Driving Lesson 7 (N2K)

"Space Management and Scanning" Need-To-Know Info 

How to Drive a Car:  Road Racing

When learning how to drive a car  it is important to undertstand that the faster you go, the harder it is to control your car and the longer it takes to stop it.  Speeders can’t slow down quickly enough to avoid sudden obstacles or slowing traffic.  They often run yellow lights and cause serious collisions at intersections.  And your quick teen reflexes won’t help you.  A sudden swerve to avoid a crash could flip your car and land you in a ditch (or worse!)

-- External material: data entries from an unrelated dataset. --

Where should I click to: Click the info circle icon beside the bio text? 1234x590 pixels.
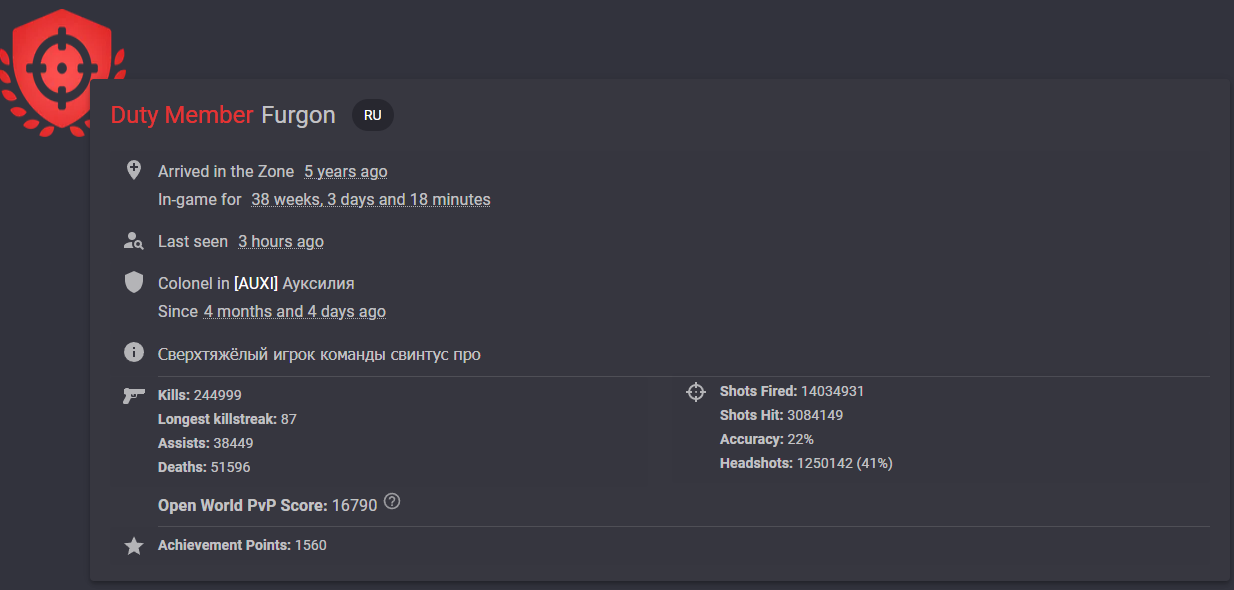[x=134, y=353]
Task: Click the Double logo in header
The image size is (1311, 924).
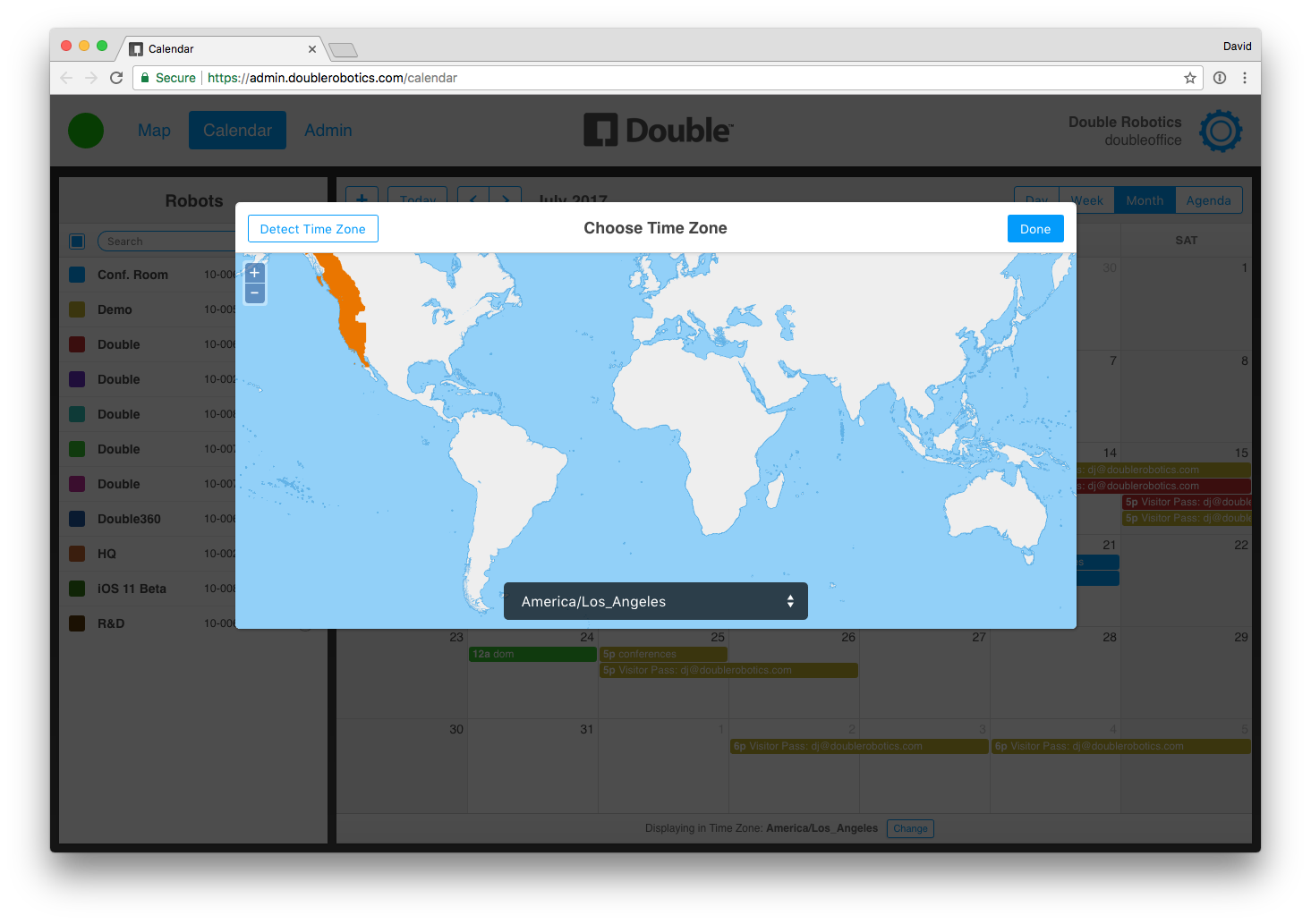Action: point(659,131)
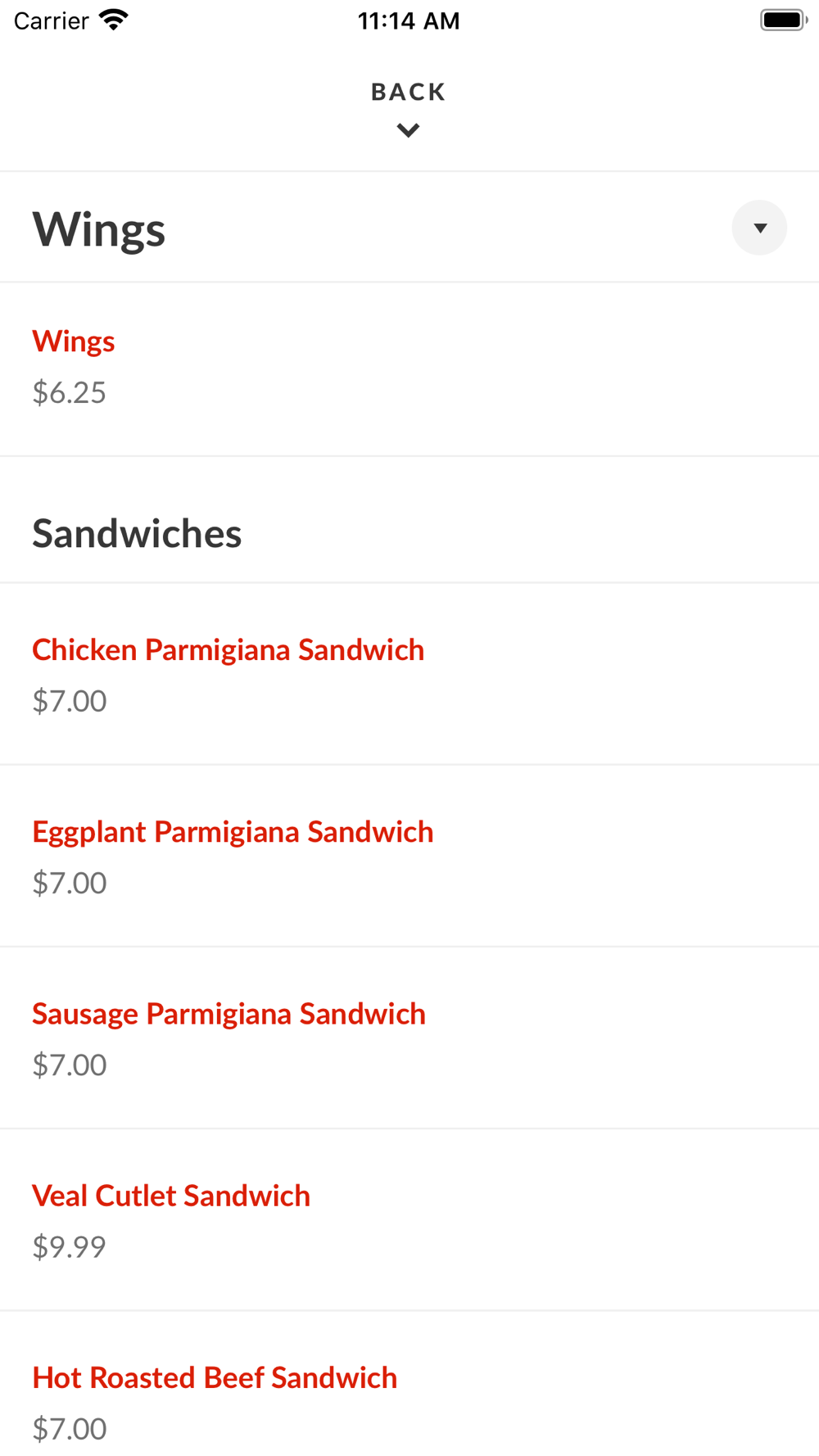Tap the Hot Roasted Beef $7.00 price
This screenshot has width=819, height=1456.
pos(70,1428)
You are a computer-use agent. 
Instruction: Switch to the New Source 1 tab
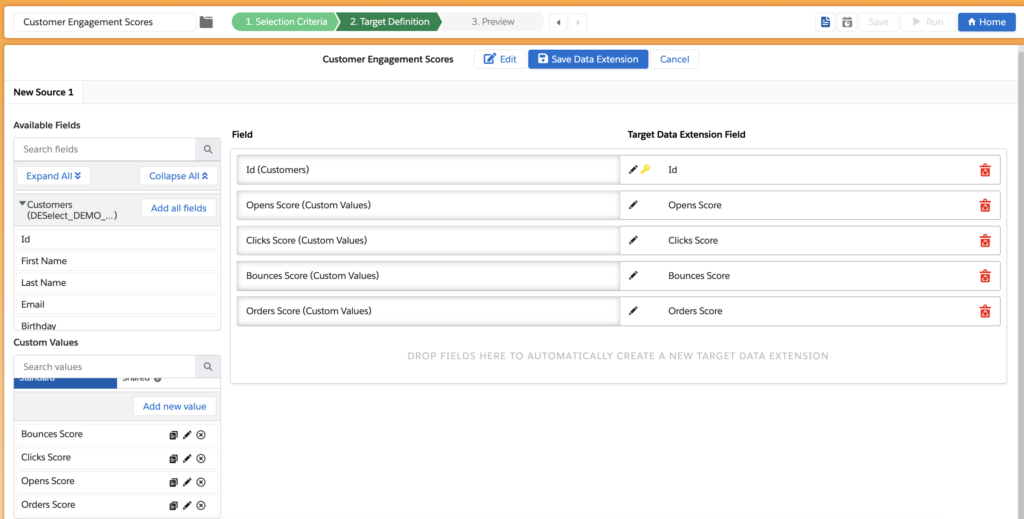coord(43,92)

How to Drive a Car:   High Emotion

Even the best drivers make critical errors when they’re angry or upset.  As an in-experienced driver,  just learning how to drive a car,  you can’t help it. Your body reacts to how you’re feeling and your mind focuses on what’s troubling you at the moment. (And that’s not the road!)  So – if you can help it – don’t drive when you’re angry, very worried or upset.  Let someone else drive or take a walk to calm down before you get behind the wheel. If you can’t help driving (you have to get an injured friend to the hospital) then make a real effort to focus on your driving.  Concentrate on staying within the speed limit and keep your eyes and mind on the road.  (Getting to the hospital fast is important but if you speed or take foolish chances – you may not get there at all!)